**Written instruction:**
Rewrite the entries from the line with "Task: Open the" to the line with "tap(81, 436)", both ends included, keeping every line and request. Multiply each click coordinate in the answers by 1.7 and round it to a whole number, with halves rounded up.

**Supplied entries:**
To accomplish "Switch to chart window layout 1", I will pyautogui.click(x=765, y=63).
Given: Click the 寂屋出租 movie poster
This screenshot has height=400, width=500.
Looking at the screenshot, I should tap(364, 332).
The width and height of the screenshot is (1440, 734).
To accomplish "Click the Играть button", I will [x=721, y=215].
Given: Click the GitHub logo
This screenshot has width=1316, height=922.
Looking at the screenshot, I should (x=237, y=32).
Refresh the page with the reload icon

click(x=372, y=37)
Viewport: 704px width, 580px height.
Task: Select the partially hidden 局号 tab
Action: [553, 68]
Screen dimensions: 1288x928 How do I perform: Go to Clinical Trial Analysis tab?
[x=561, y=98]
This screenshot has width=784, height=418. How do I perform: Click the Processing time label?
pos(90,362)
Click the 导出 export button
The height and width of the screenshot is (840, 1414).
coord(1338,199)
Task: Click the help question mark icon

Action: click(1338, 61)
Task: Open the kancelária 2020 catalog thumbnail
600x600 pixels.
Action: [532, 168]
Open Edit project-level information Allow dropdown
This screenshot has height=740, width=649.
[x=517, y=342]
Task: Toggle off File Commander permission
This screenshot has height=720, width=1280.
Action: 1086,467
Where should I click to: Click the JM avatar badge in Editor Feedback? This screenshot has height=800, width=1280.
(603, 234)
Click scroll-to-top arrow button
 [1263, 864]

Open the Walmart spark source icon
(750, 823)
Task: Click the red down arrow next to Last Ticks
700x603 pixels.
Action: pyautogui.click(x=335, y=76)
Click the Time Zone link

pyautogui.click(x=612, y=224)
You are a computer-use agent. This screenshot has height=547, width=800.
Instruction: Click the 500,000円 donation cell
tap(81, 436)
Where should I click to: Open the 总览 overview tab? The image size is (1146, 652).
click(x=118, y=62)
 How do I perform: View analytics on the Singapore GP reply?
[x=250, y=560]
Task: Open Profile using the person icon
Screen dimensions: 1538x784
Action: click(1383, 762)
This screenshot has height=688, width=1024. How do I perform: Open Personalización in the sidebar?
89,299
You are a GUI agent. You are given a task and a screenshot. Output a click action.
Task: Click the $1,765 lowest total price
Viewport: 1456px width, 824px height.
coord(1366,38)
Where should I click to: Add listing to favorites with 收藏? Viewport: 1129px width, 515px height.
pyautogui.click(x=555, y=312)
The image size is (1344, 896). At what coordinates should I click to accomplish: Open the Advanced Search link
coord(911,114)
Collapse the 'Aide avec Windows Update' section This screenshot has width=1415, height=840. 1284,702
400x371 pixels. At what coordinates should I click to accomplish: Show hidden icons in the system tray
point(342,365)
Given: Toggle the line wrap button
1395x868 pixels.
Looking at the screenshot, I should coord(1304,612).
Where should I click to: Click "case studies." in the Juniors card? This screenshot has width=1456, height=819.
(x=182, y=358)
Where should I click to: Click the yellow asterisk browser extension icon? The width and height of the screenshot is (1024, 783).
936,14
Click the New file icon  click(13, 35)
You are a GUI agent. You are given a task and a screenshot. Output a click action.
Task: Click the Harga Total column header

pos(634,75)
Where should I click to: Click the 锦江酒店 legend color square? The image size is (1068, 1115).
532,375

**Task result:**
Task: Open the kancelária 2020 catalog thumbnail
600x600 pixels.
Action: [904, 286]
Open Edit project-level information Allow dropdown
This screenshot has height=740, width=649.
[x=879, y=581]
Task: Toggle off File Commander permission
This screenshot has height=720, width=1280.
Action: 1846,794
Where should I click to: Click the JM avatar badge in Editor Feedback? This screenshot has height=800, width=1280.
(1025, 398)
Click scroll-to-top arrow button
 [2147, 1469]

Open the Walmart spark source icon
(1275, 1399)
Task: Click the red down arrow next to Last Ticks
700x603 pixels.
Action: pyautogui.click(x=570, y=129)
Click the Time Zone link

pyautogui.click(x=1040, y=381)
You are a computer-use agent. This screenshot has height=547, width=800.
Instruction: Click the 500,000円 donation cell
tap(138, 741)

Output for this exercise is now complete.